[
https://issues.apache.org/jira/browse/TINKERPOP-962?page=com.atlassian.jira.plugin.system.issuetabpanels:comment-tabpanel&focusedCommentId=15133224#comment-15133224
]
ASF GitHub Bot commented on TINKERPOP-962:
------------------------------------------
GitHub user okram opened a pull request:
https://github.com/apache/incubator-tinkerpop/pull/210
TINKERPOP-962: Provide "vertex query" selectivity when importing data in
OLAP.
TINKERPOP-962: Provide "vertex query" selectivity when importing data in
OLAP.
https://issues.apache.org/jira/browse/TINKERPOP-962
(For TinkerPop 3.2.0 -- Breaking Change for GraphComputer Implementations)
This feature enables us to push down a `GraphFilter` predicate to the
underlying OLAP graph system. For instance, if `g.V().count()` is executed by
`SparkGraphComputer`, then there is no reason to load all the edges, simply
push down a `GraphFilter`-predicate that filters out edges. For graph database
providers like Titan, they can simply only send up the subset of the graph that
is required for the OLAP job instead of filtering on the OLAP cluster machines.

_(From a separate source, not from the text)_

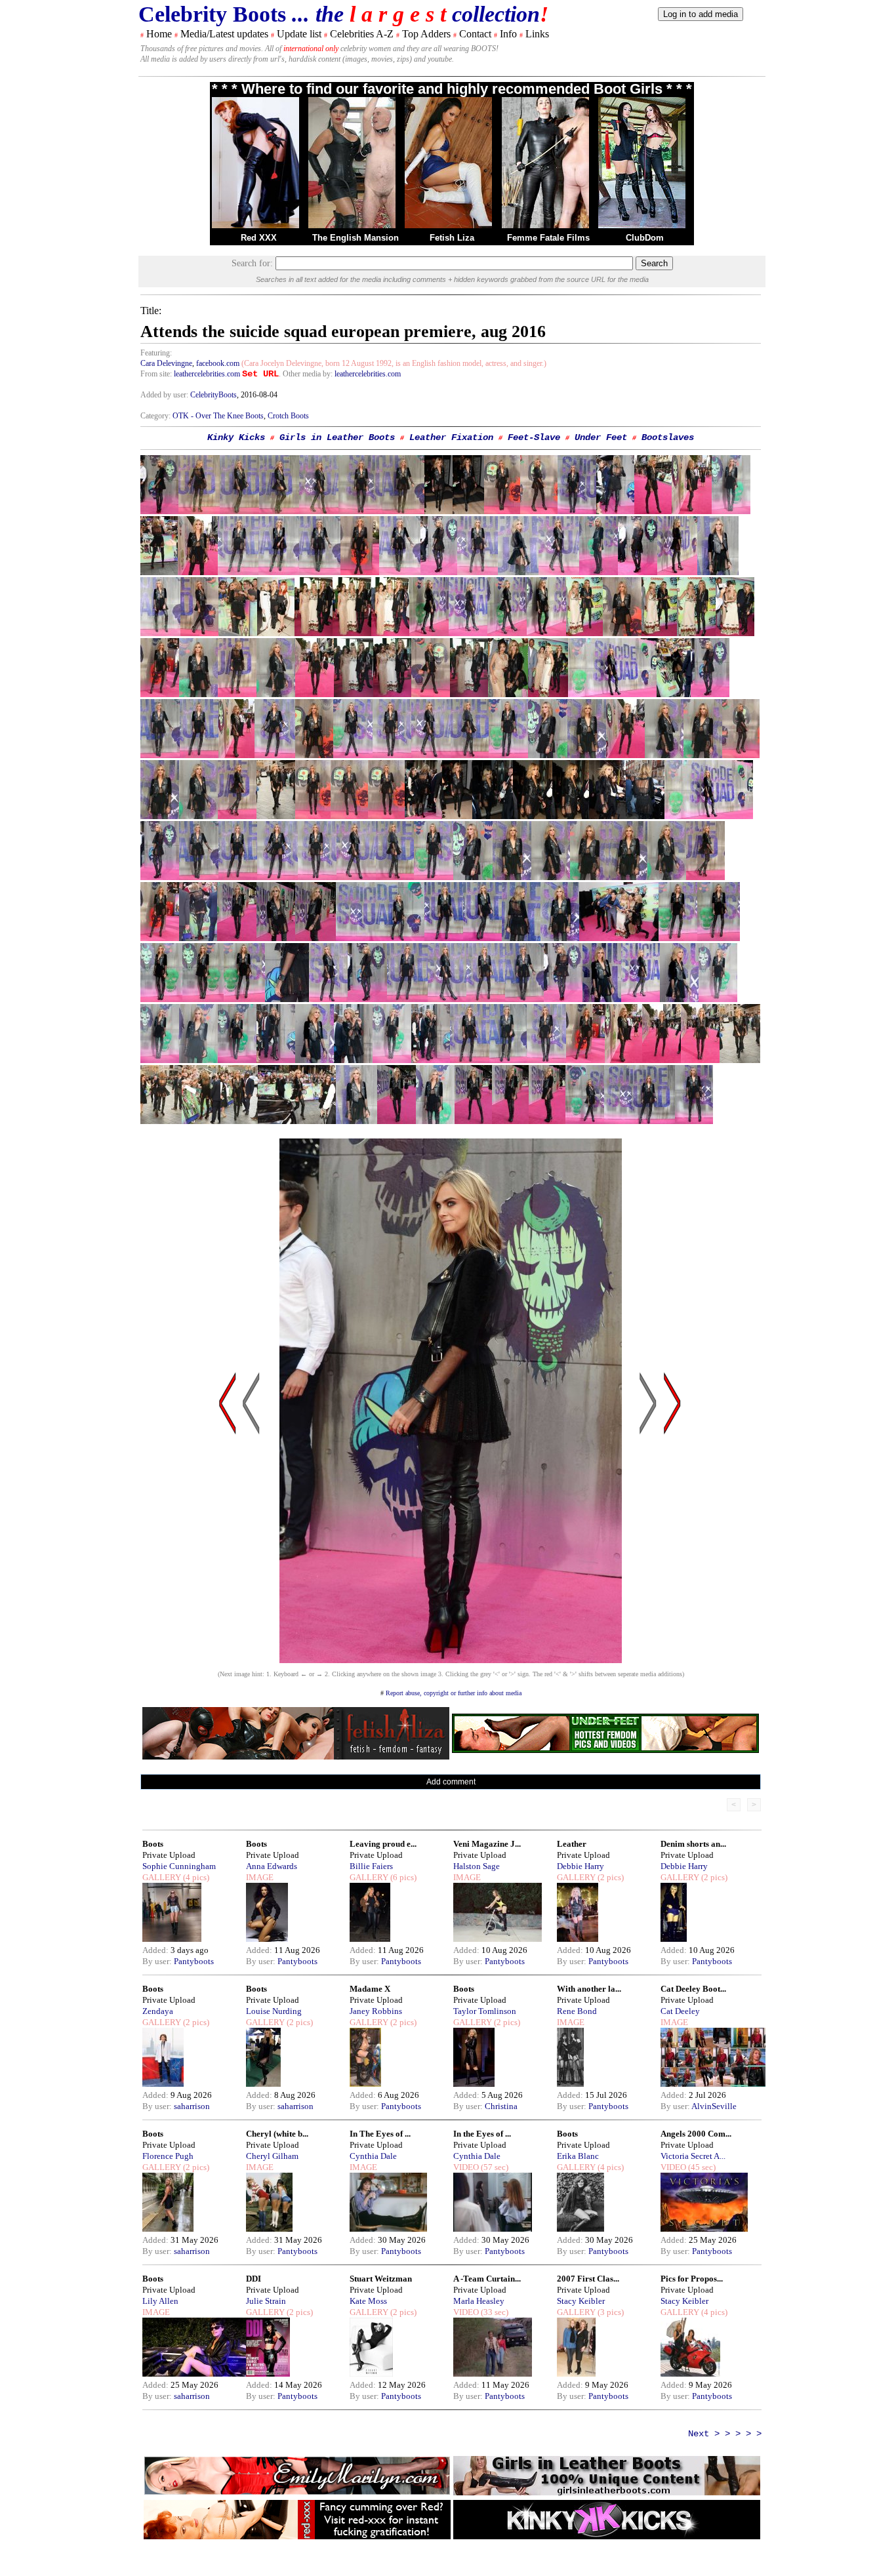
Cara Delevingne (166, 363)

In the future, we will provide `GraphFilterTraversalStrategy` which will
analyze the traversal and automatically generate a `GraphFilter` so the user is
blind to which subsets of the full graph are actually being accessed by the
OLAP engine.
This pull request yields a breaking change for graph system providers that
have their own `GraphComputer` implementation. There are two new methods on
`GraphComputer` and one new method on `GraphReader`.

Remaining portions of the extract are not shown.